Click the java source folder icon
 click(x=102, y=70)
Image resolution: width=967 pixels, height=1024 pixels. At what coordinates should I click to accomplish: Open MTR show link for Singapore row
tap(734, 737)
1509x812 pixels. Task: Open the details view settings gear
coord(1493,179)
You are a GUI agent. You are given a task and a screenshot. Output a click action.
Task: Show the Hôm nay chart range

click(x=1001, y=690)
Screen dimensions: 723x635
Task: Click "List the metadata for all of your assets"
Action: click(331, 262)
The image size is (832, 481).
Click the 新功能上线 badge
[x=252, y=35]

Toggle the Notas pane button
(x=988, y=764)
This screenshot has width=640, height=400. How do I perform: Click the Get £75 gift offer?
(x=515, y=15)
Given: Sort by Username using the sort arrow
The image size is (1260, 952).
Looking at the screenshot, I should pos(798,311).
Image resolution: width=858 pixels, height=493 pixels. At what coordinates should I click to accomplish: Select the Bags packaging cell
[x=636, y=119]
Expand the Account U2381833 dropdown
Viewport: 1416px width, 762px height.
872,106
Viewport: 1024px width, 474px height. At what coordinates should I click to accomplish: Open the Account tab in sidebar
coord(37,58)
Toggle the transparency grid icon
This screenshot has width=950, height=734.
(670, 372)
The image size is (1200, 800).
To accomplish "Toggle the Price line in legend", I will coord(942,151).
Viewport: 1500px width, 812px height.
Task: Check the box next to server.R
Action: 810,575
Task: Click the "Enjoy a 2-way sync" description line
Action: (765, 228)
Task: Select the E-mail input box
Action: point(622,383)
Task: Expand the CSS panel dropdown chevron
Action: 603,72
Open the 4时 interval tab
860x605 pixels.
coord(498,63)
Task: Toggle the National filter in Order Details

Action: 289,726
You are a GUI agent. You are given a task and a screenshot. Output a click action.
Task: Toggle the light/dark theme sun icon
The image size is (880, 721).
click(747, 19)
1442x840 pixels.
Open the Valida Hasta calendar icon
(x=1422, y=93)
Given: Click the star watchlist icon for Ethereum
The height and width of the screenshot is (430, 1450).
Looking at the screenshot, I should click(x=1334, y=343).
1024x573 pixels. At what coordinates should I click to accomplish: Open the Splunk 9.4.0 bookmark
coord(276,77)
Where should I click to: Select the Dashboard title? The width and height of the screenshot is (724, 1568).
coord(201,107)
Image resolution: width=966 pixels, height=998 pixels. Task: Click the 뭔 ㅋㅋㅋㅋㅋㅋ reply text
────────────────────
Aufgabenbeschreibung ->
Bitte schreibe alle Zeilen oben unverändert ab.

Erledigte Aufgabe ->
Click the java source folder icon
 click(x=102, y=70)
Image resolution: width=967 pixels, height=1024 pixels. At what coordinates should I click to accomplish: Open MTR show link for Singapore row
tap(734, 737)
1509x812 pixels. Task: Open the details view settings gear
coord(1493,179)
You are a GUI agent. You are given a task and a screenshot. Output a click action.
Task: Show the Hôm nay chart range

click(x=1001, y=690)
Screen dimensions: 723x635
Task: Click "List the metadata for all of your assets"
Action: click(331, 262)
The image size is (832, 481).
Click the 新功能上线 badge
[x=252, y=35]

Toggle the Notas pane button
(x=988, y=764)
This screenshot has width=640, height=400. How do I perform: Click the Get £75 gift offer?
(x=515, y=15)
Given: Sort by Username using the sort arrow
The image size is (1260, 952).
Looking at the screenshot, I should pos(798,311).
Image resolution: width=858 pixels, height=493 pixels. At what coordinates should I click to accomplish: Select the Bags packaging cell
[x=636, y=119]
Expand the Account U2381833 dropdown
Viewport: 1416px width, 762px height.
872,106
Viewport: 1024px width, 474px height. At what coordinates should I click to accomplish: Open the Account tab in sidebar
coord(37,58)
Toggle the transparency grid icon
This screenshot has width=950, height=734.
(670, 372)
The image size is (1200, 800).
To accomplish "Toggle the Price line in legend", I will coord(942,151).
Viewport: 1500px width, 812px height.
Task: Check the box next to server.R
Action: 810,575
Task: Click the "Enjoy a 2-way sync" description line
Action: (765, 228)
Task: Select the E-mail input box
Action: point(622,383)
Task: Expand the CSS panel dropdown chevron
Action: 603,72
Open the 4时 interval tab
860x605 pixels.
coord(498,63)
Task: Toggle the National filter in Order Details

Action: 289,726
You are a GUI agent. You are given a task and a screenshot. Output a click action.
Task: Toggle the light/dark theme sun icon
The image size is (880, 721).
click(747, 19)
1442x840 pixels.
Open the Valida Hasta calendar icon
(x=1422, y=93)
Given: Click the star watchlist icon for Ethereum
The height and width of the screenshot is (430, 1450).
Looking at the screenshot, I should click(x=1334, y=343).
1024x573 pixels. At what coordinates should I click to accomplish: Open the Splunk 9.4.0 bookmark
coord(276,77)
Where should I click to: Select the Dashboard title? The width and height of the screenshot is (724, 1568).
coord(201,107)
Image resolution: width=966 pixels, height=998 pixels. Task: Click the 뭔 ㅋㅋㅋㅋㅋㅋ reply text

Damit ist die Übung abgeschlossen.